20 Oktober Hari Keramat Bagi Golkar dan Presiden

  • Whatsapp

Catatan: Yousri Nur Raja Agam

HARI INI, Rabu, tanggal 20 Oktober 2021. Bukan tanggal “merah”. Namun, hari ini dijadikan “hari libur resmi”, peringatan Maulid Nabi Muhammad SAW (Salallahu ‘Alaihi Wassalam), 12 Rabiul Awal 1443 Hijrah. Sebenarnya,  hari libur resmi peringatan kelahiran Nabi Muhammad,  kemarin, 19 Oktober 2021, tetapi diundur.

Pengunduran sehari itu, berdasarkan Keputusan Bersama Menteri Agama, Menteri Ketenagakerjaan, dan Menteri Pendayagunaan Aparatur Negara dan Reformasi Birokrasi Republik Indonesia tanggal 18 Juni 2021 Nomor 712 Tahun 2021, Nomor 1 Tahun 2021, dan Nomor 3 Tahun 2021 tentang Perubahan Kedua atas Keputusan Bersama Menteri Agama, Menteri Ketenagakerjaan, dan Menteri Pendayagunaan Aparatur Negara dan Reformasi Birokrasi Nomor 642 Tahun 2020, Nomor 4 Tahun 2020, dan Nomor 4 Tahun 2020 tentang Hari Libur Nasional dan Cuti Bersama Tahun 2021.

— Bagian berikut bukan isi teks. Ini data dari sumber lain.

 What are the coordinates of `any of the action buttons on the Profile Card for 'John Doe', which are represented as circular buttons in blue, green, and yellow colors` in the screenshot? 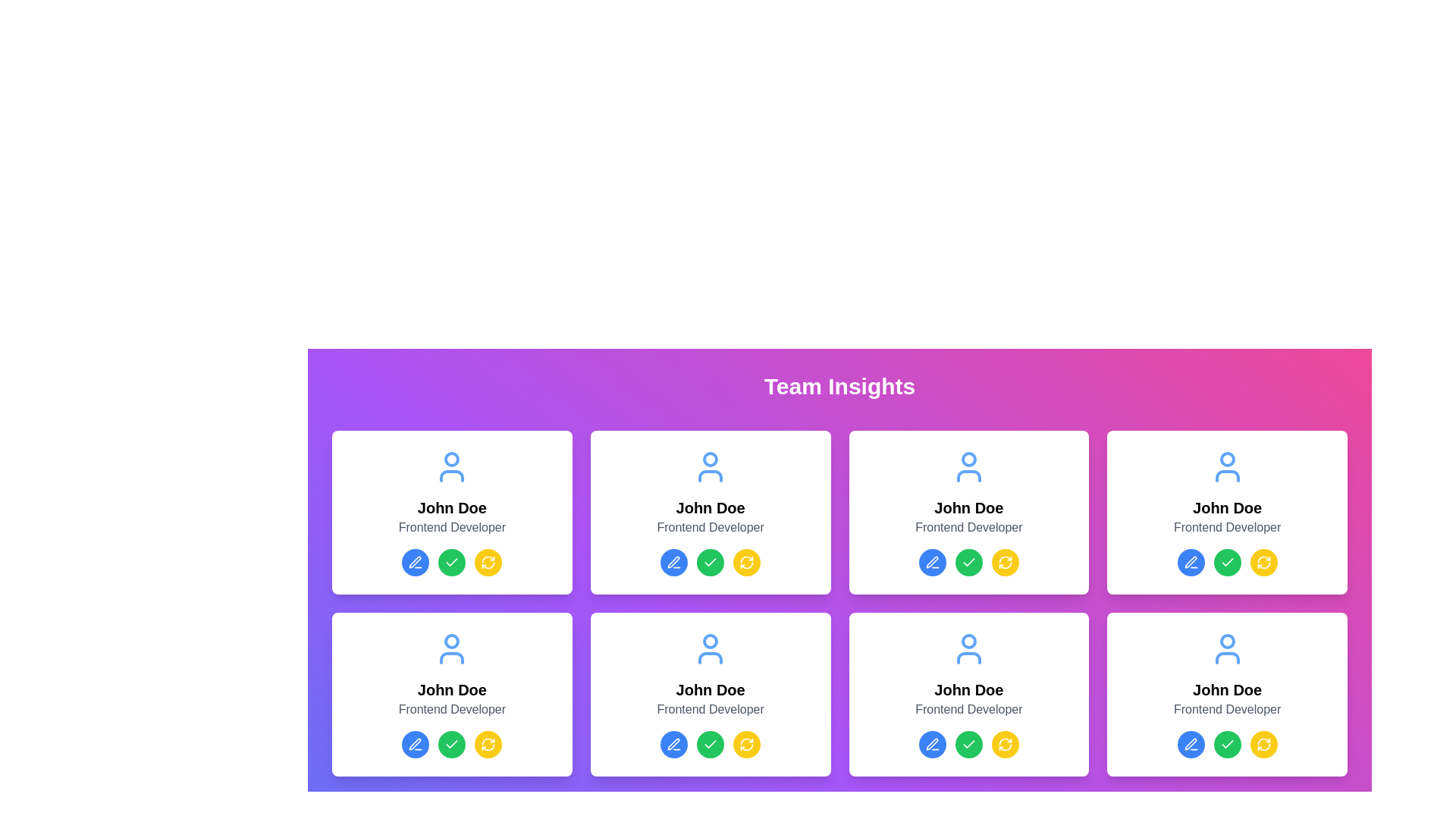 It's located at (451, 694).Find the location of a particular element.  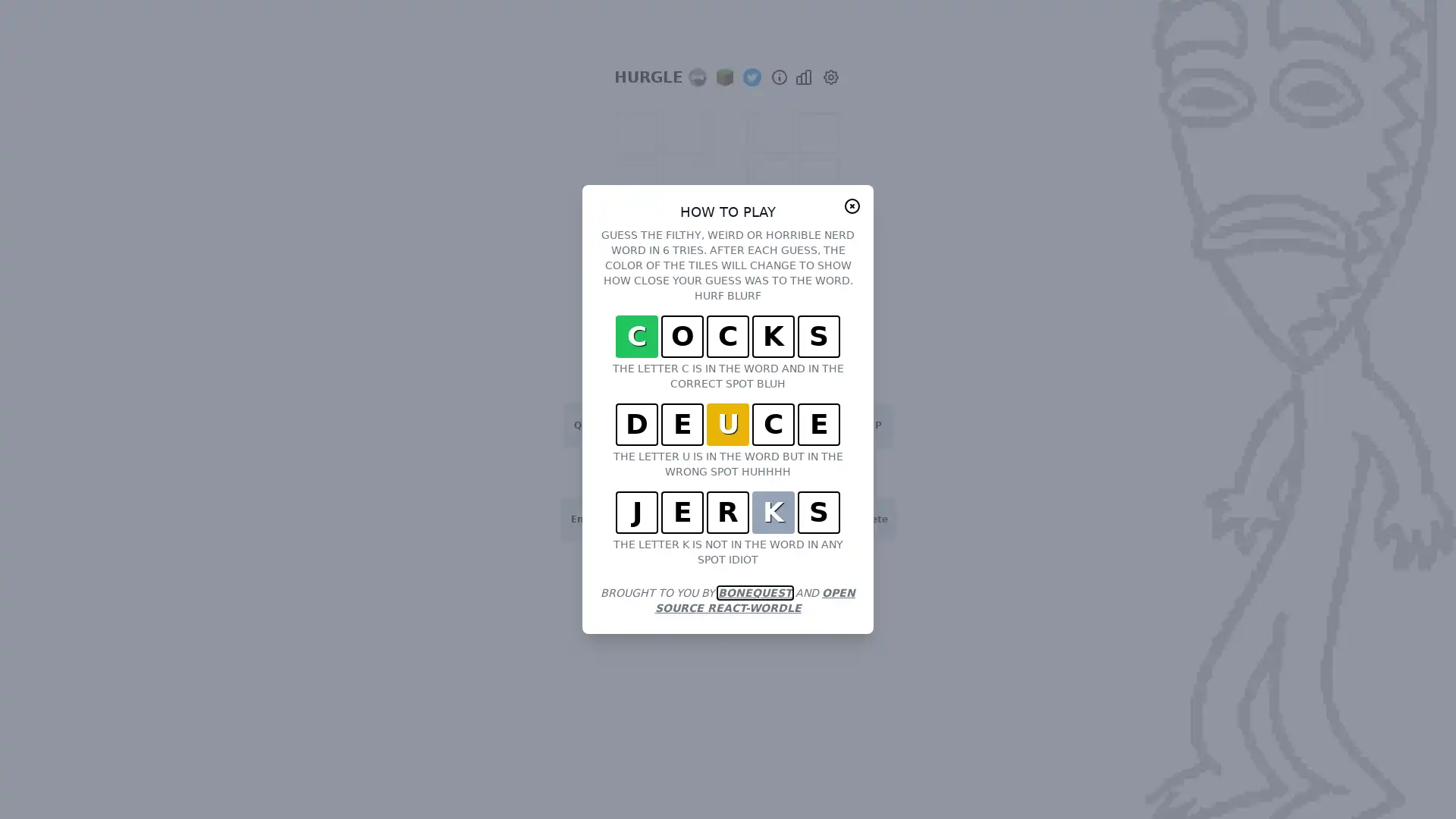

I is located at coordinates (811, 425).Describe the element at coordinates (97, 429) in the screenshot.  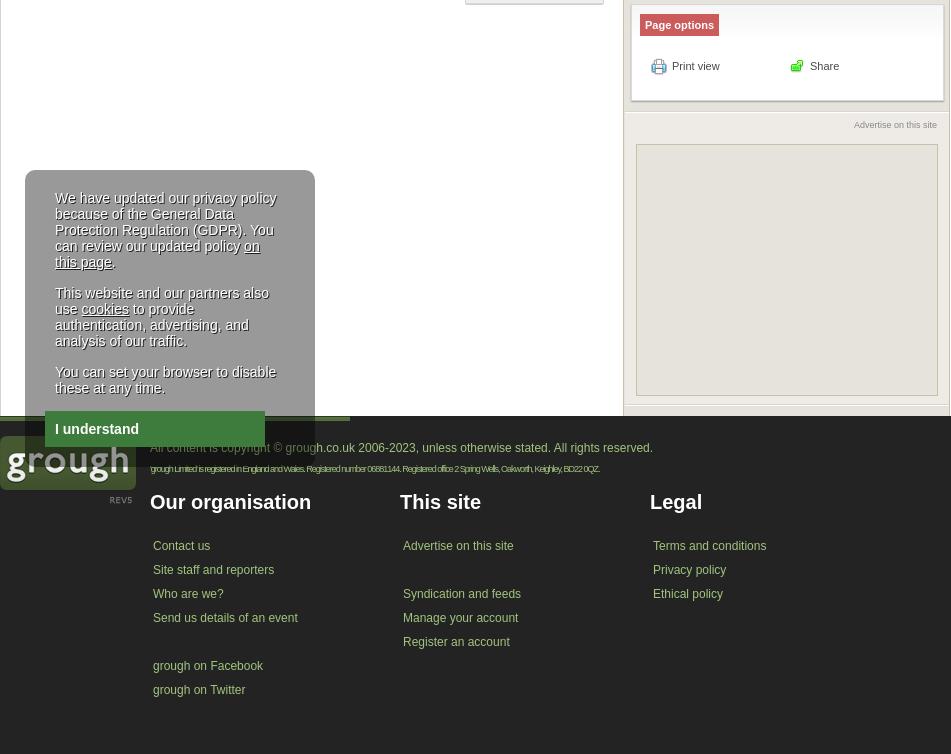
I see `'I understand'` at that location.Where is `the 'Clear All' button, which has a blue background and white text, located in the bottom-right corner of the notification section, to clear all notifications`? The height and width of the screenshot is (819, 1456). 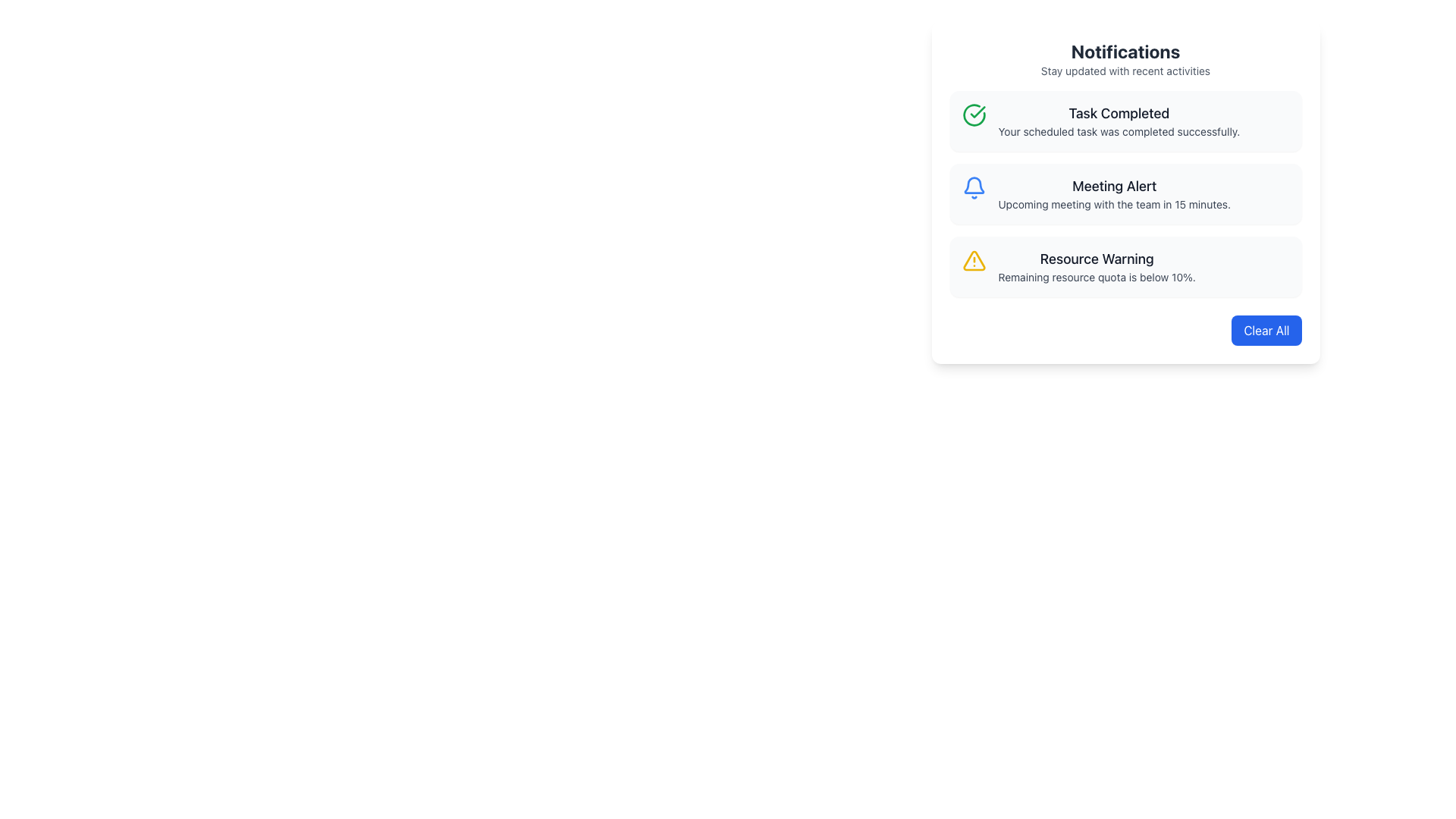
the 'Clear All' button, which has a blue background and white text, located in the bottom-right corner of the notification section, to clear all notifications is located at coordinates (1266, 329).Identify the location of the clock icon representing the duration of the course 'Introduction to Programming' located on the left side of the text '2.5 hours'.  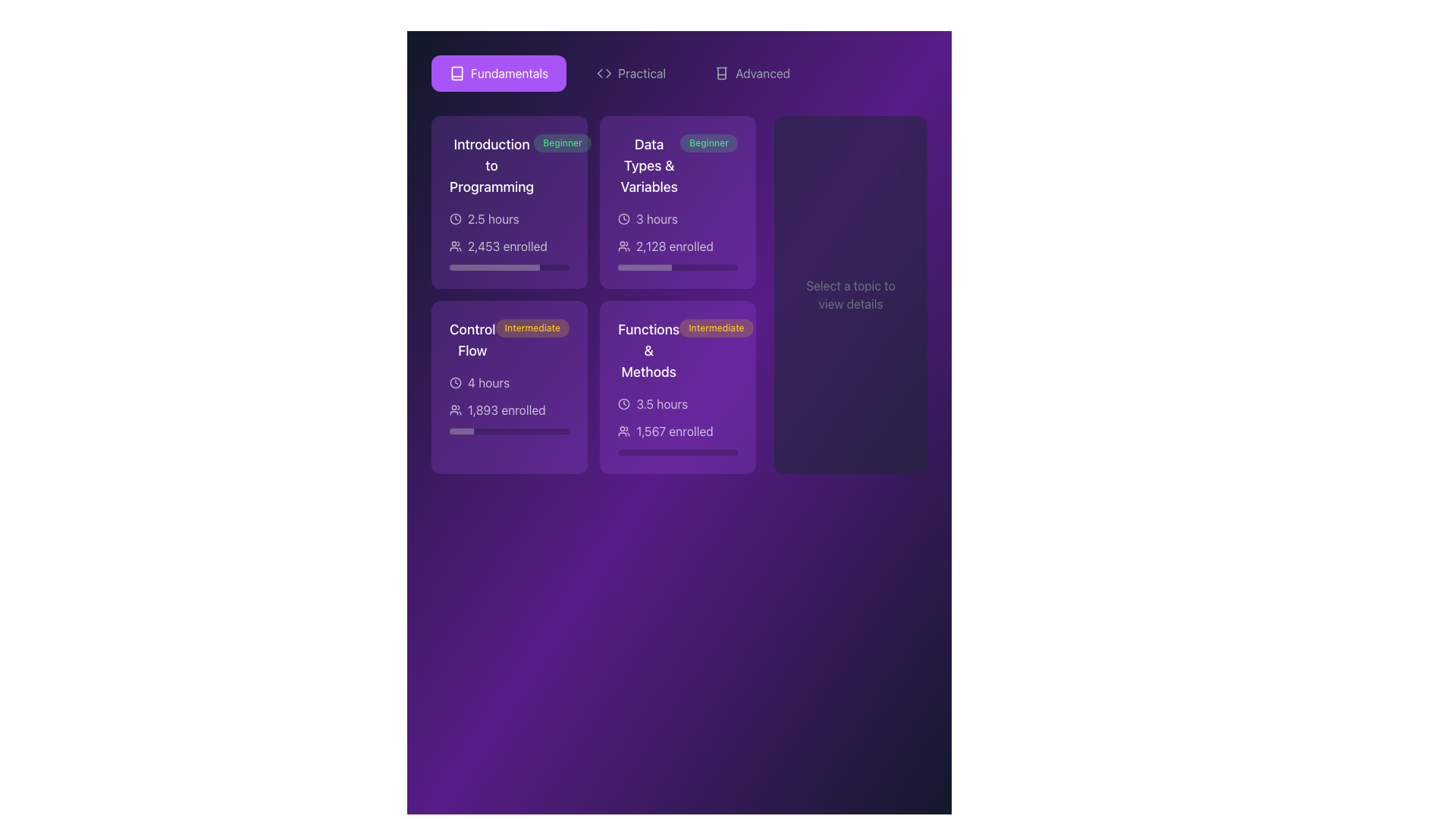
(454, 219).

Kendati, demikian ada yang menarik dengan tanggal 20 Oktober ini. Tanggal 20 Oktober adalah hari bersejarah bagi Presiden Joko Widodo alias Jokowi. Sebab, tepat hari ini, tujuh tahun Jokowi menduduki jabatan sebagai Presiden Republik Indonesia. Dua periode Jokowi menjadi Kepala Negara Republik Indonesia. Masa jabatan pertama dimulai 20 Oktober 2014 — 2019, Jokowi berpasangan dengan Muhammad Jusuf Kalla sebagai Wakil Presiden. Saat ini, untuk masa jabatan ke dua, Jokowi dilantik menjadi Presiden tanggal 20 Oktober 2019 dengan Wakil Presiden KH Ma’ruf Amin, hingga 20 Oktober 2024.

Tanggal Keramat

Tanggal 20 Oktober boleh dikatakan merupakan tanggal “keramat” bagi Jokowi. Demikian pula oleh presiden-presiden, sejak diberlakukannya Pilpres (Pemilihan Presiden) secara langsung, setelah Presiden Bacharuddin Jusuf Habibie. Hasil Pemilu Presiden 1999, Presiden Abdurrahman Wahid yang berpasangan dengan Wakil Presiden Megawati Sukarnoputri, dilantik tanggal 20 Oktober 1999.

Masa jabatan pasangan Presiden ini, lima tahun, sampai tanggal 20 Oktober 2004. Namun Gus Dur – panggilan akrab Abdurrahman Wahid – “dimakzulkan” dalam Sidang Umum MPR RI (Majelis Permusyawatan Rakyat Republik Indonesia) tanggal 23 Juli 2001. Masa jabatan tersisa, diteruskan oleh Wapres Megawati. Dengan adanya, jabatan Wapres yang lowong, terpilihlah Hamzah Haz sebagai Wapres melalui sidang MPR. Jabatan Megawati-Hamzah Haz, berakhir 20 Oktober 2004.

Nah, tanggal 20 Oktober 2004, kemudian menjadi “tanggal keramat” pula bagi Presiden Susilo Bambang Yudoyono (SBY) yang berpasangan dengan Wapres Muhammad Jusuf Kalla (JK). Masa jabatan SBY-JK berakhir tanggal 20 Oktober 2009. Dan pada hari yang sama, sebagai pemenang Pilpres untuk kedua kalinya, SBY kembali dilantik menjadi Presiden yang Wapresnya Budiono. Masa jabatan SBY-Budiono, berakhir 20 Oktober 2014.
Pilpres 2014, dimenangkan Joko Widodo (Jokowi) yang berpasangan dengan Jusuf Kalla (JK).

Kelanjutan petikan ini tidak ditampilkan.